What you have to do — The answer should be a single number: how many lines of the entries below hold the word "Roofing".

Extracted records —
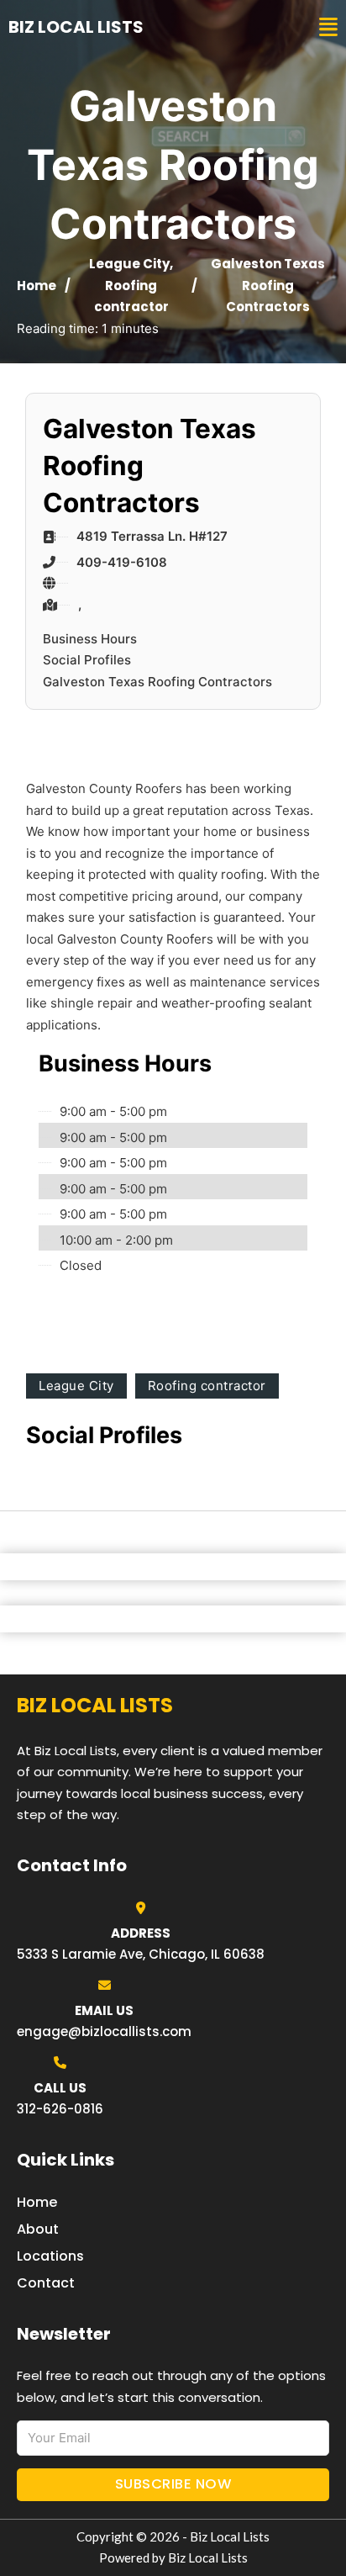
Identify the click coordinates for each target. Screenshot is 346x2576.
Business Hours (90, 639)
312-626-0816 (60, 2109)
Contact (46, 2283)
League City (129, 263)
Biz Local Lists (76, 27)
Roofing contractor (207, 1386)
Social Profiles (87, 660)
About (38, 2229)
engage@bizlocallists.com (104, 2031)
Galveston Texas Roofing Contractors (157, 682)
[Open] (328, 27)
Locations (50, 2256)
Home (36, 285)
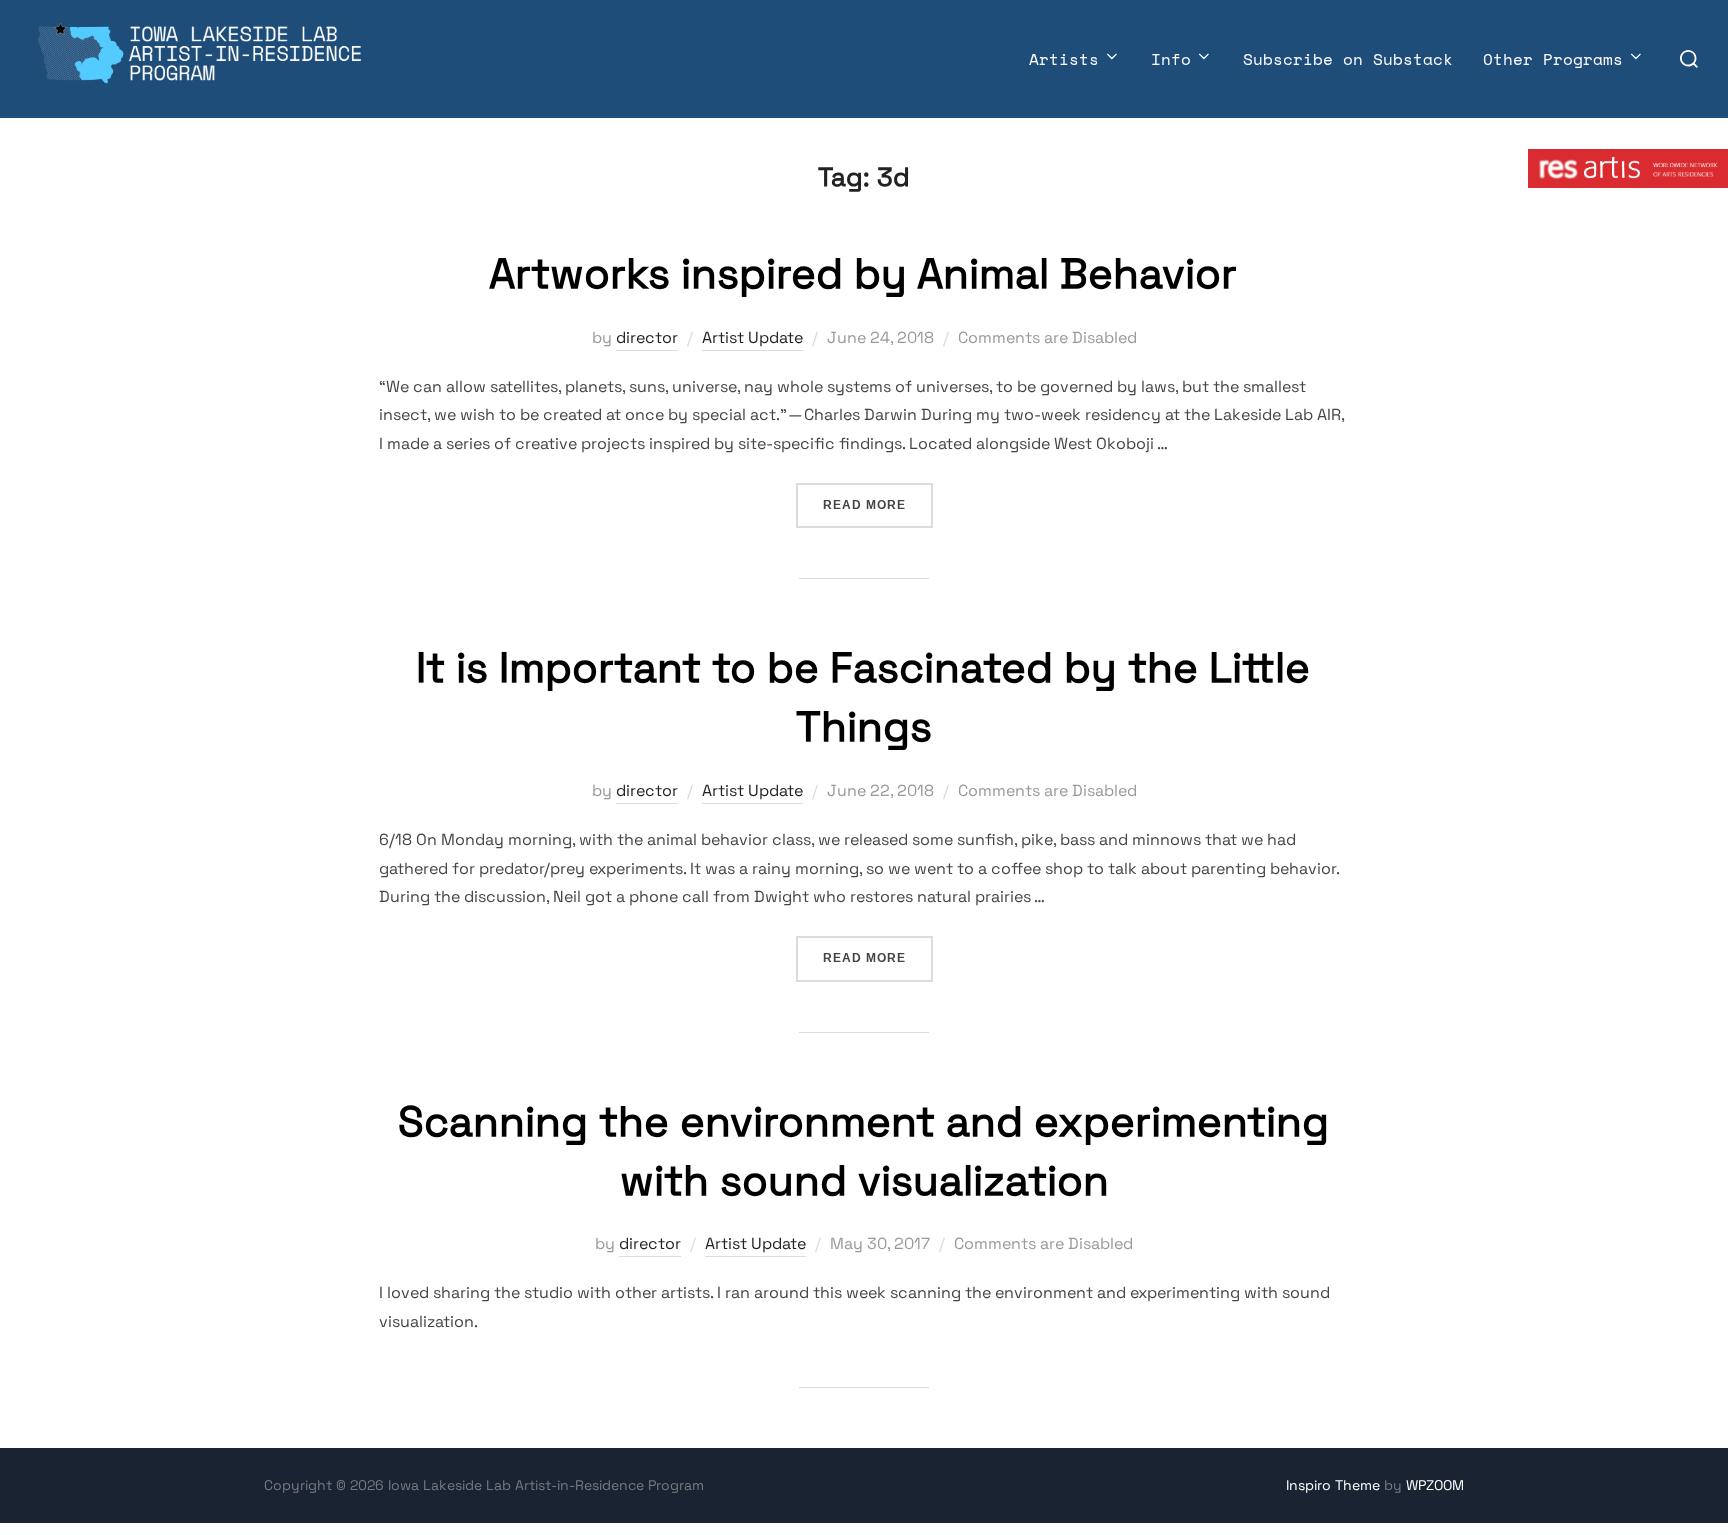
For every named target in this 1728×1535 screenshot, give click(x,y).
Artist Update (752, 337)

Solution to this task — 2